| TASK ITEM |
Only an exact copy belongs in the answer: the line with "Image resolution: width=1270" and every line after it through the end of the records, pictures left out.

(Stored records)
= = = = =

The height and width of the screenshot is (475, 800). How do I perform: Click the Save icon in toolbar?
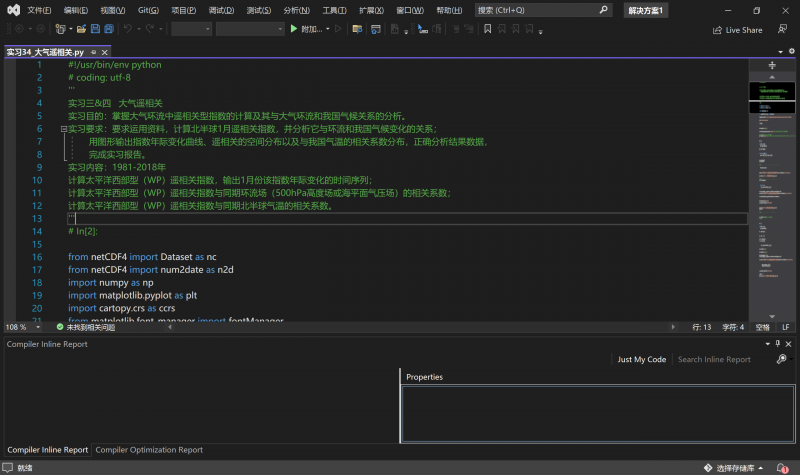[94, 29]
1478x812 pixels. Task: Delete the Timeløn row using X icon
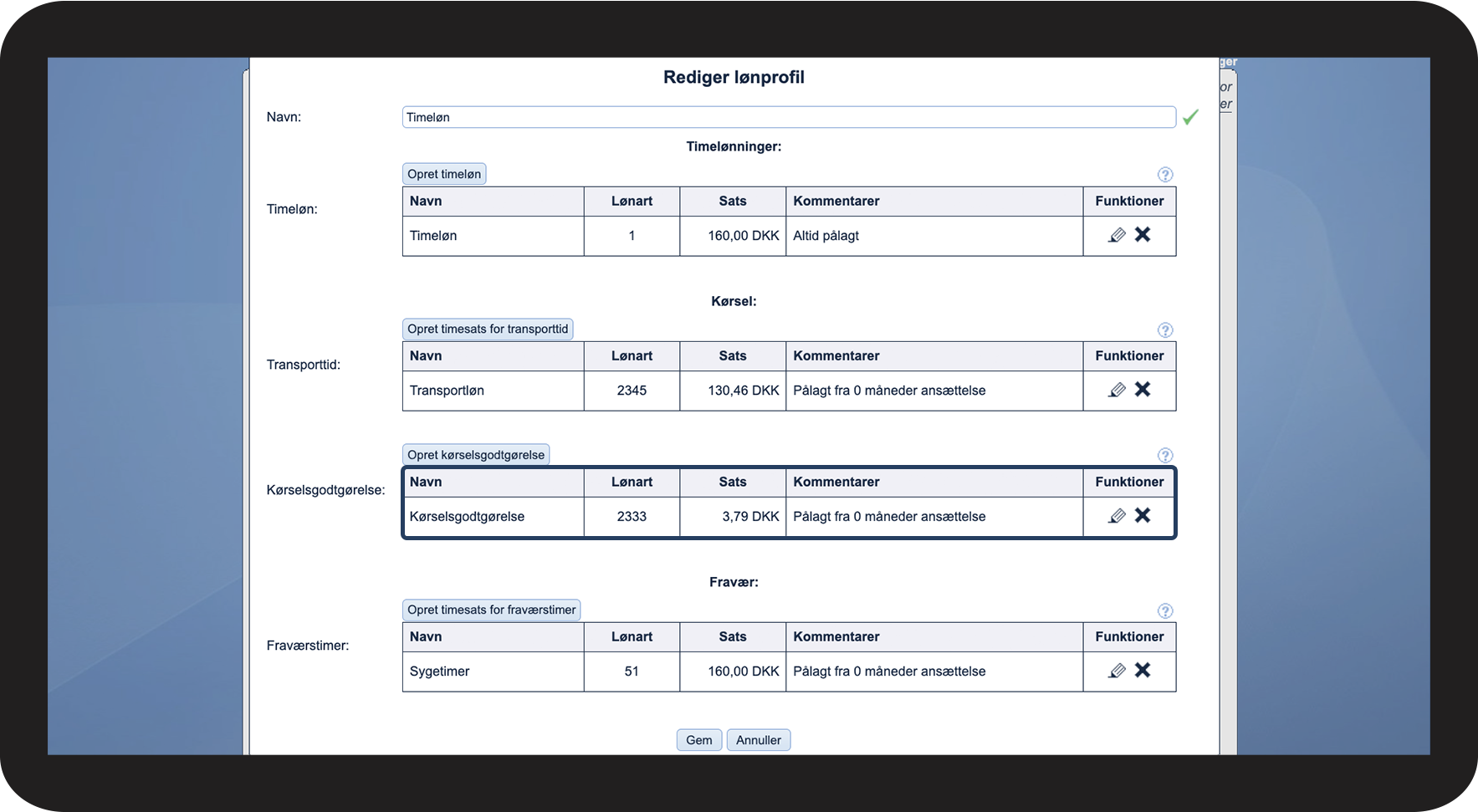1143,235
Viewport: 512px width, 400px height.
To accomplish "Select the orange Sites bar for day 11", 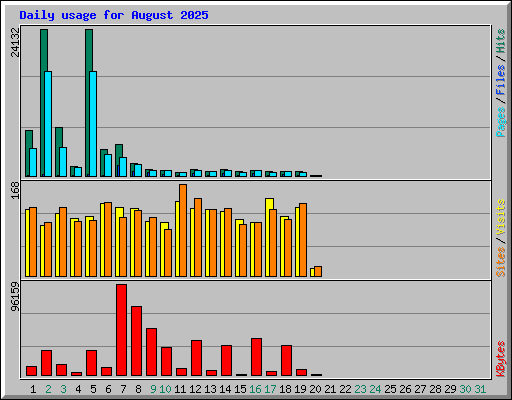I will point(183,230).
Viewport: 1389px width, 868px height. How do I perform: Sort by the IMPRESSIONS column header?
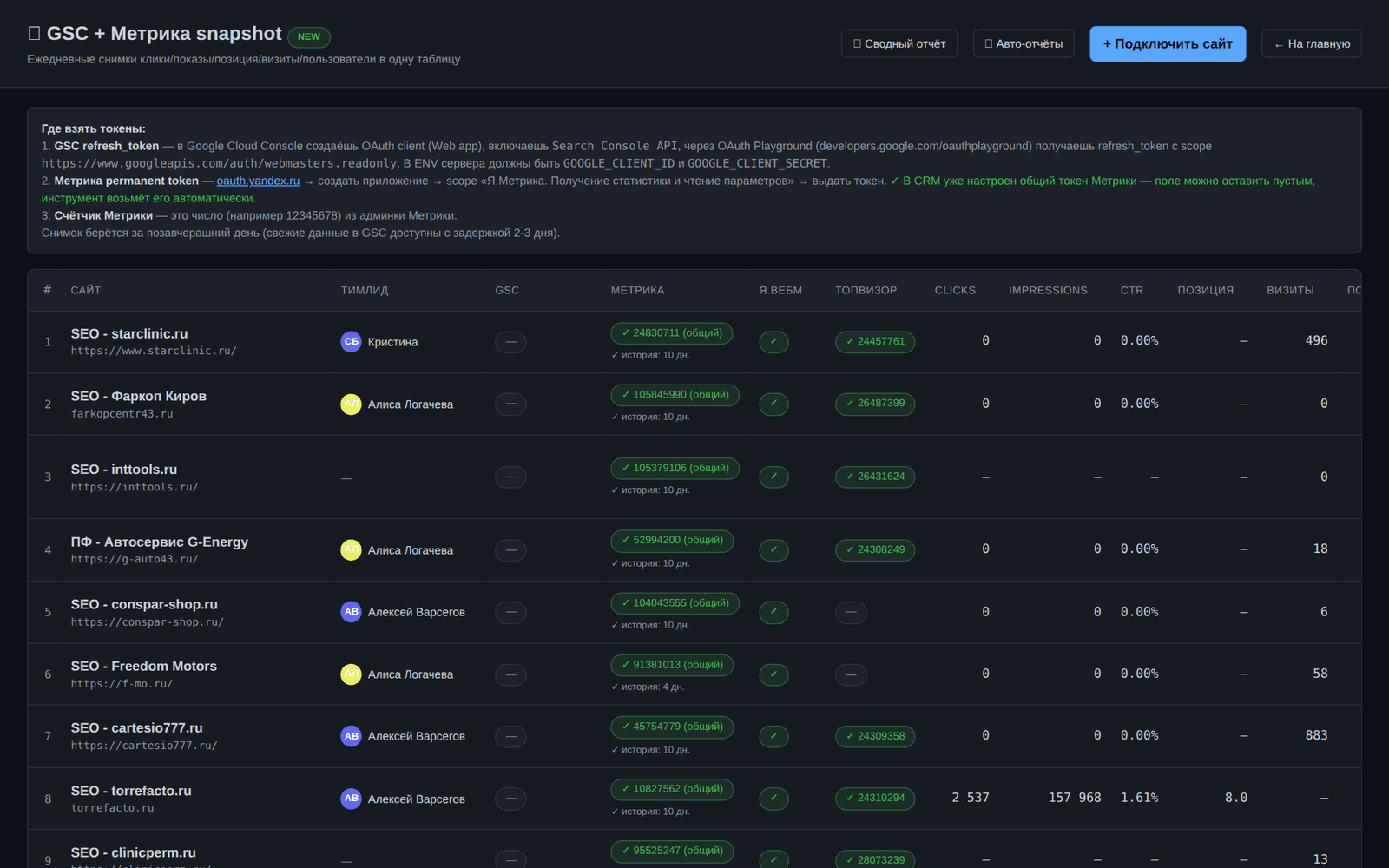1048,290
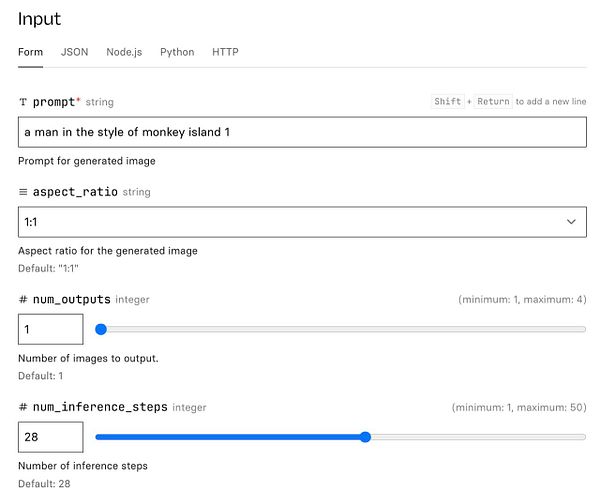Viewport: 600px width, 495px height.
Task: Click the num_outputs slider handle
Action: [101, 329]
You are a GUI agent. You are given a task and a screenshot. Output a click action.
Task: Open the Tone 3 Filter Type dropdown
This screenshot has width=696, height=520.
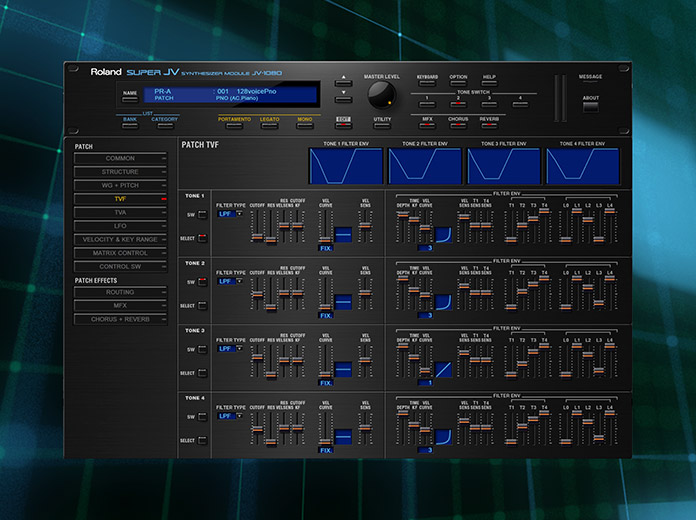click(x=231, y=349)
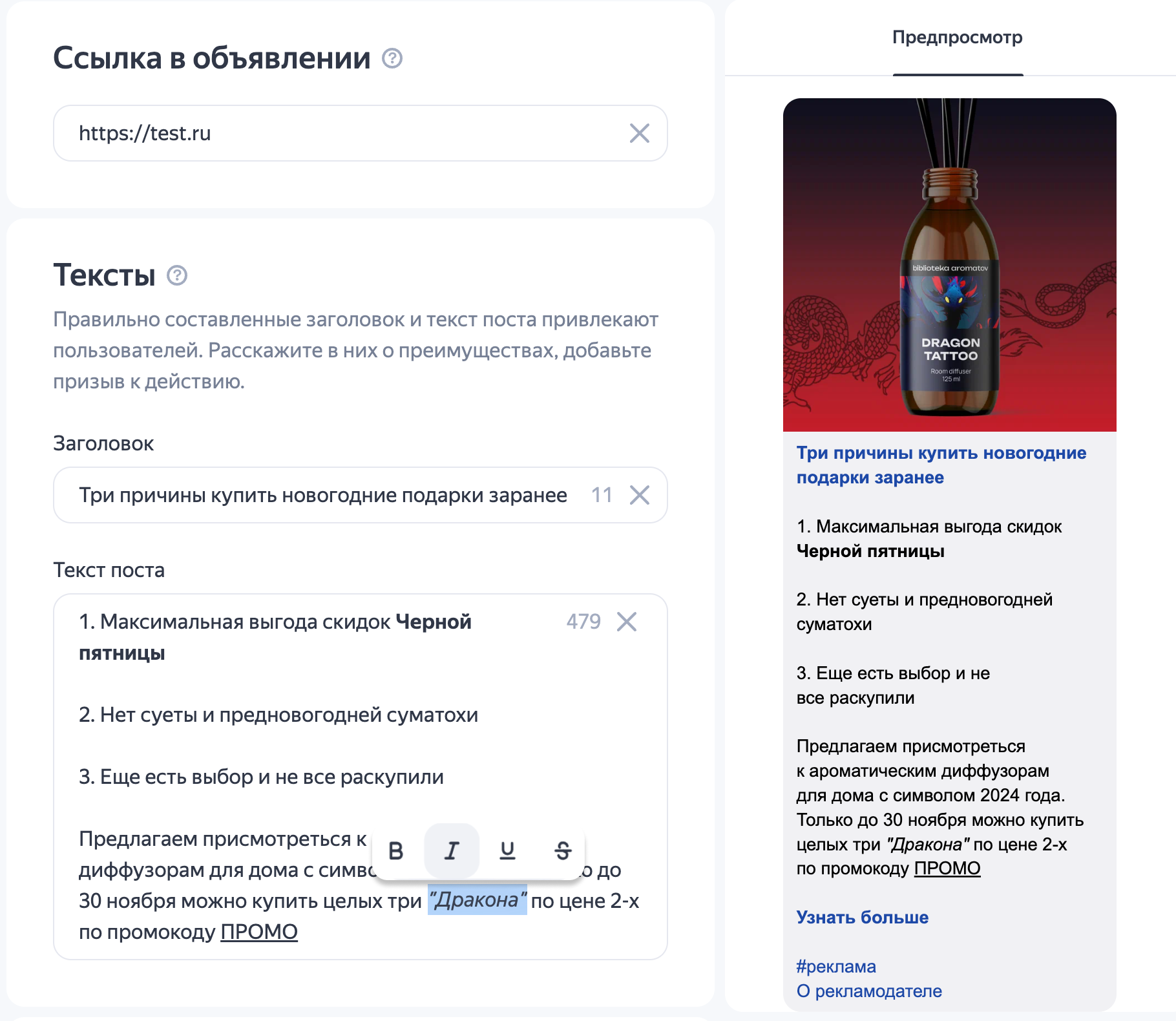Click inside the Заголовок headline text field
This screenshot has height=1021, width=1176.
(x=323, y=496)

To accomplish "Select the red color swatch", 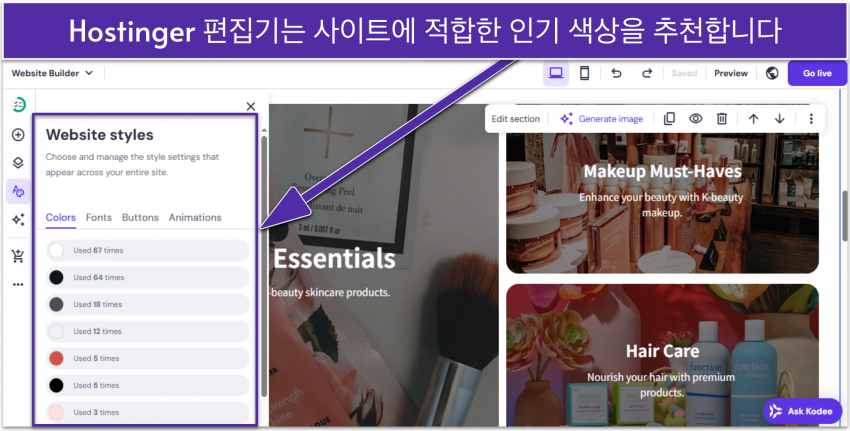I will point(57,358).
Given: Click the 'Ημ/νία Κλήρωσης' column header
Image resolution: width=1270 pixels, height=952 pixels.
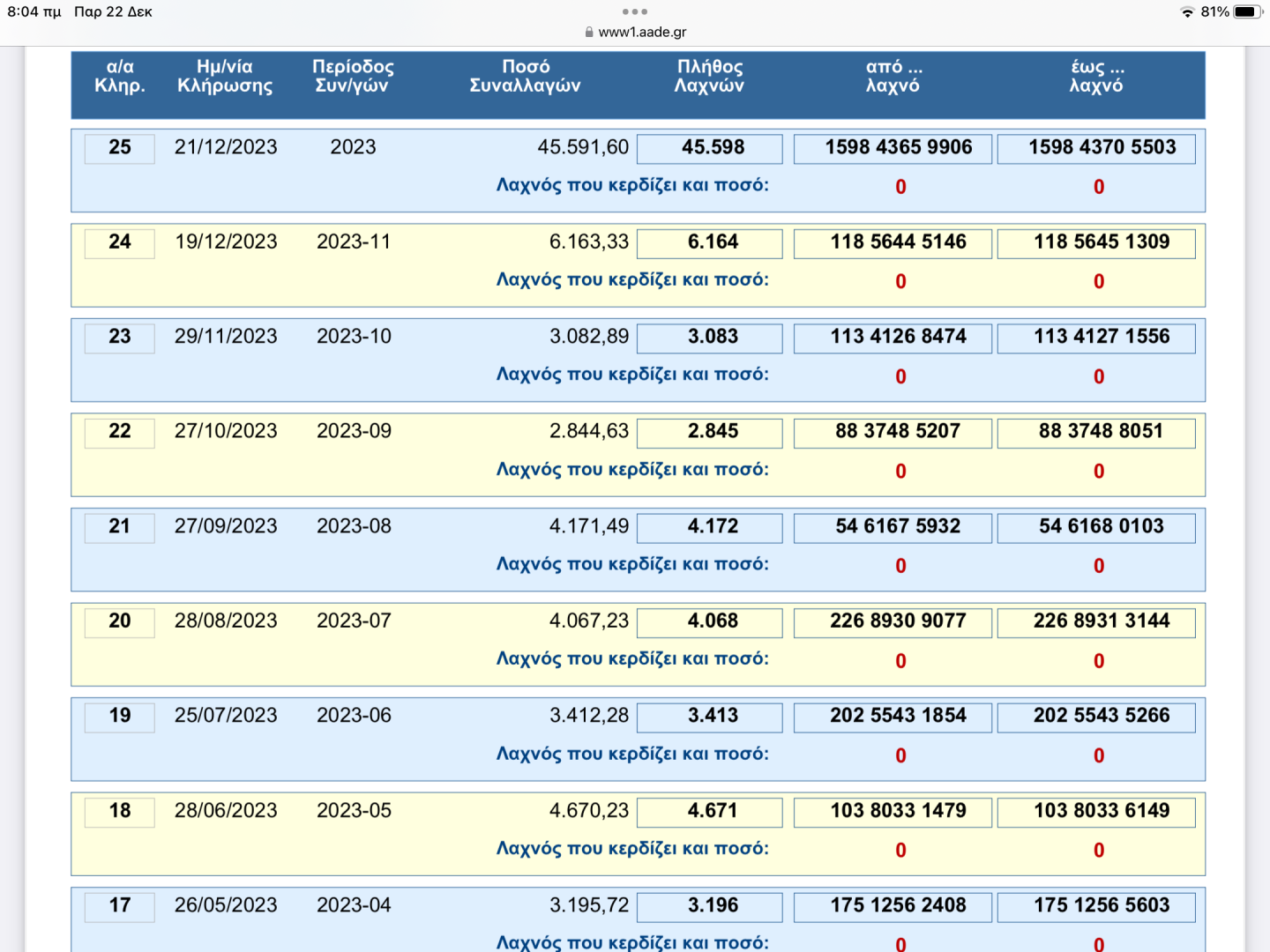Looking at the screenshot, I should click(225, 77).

= = = = =

| RESPONSE TO THE EXERCISE |
Image resolution: width=1270 pixels, height=952 pixels.
Looking at the screenshot, I should click(225, 77).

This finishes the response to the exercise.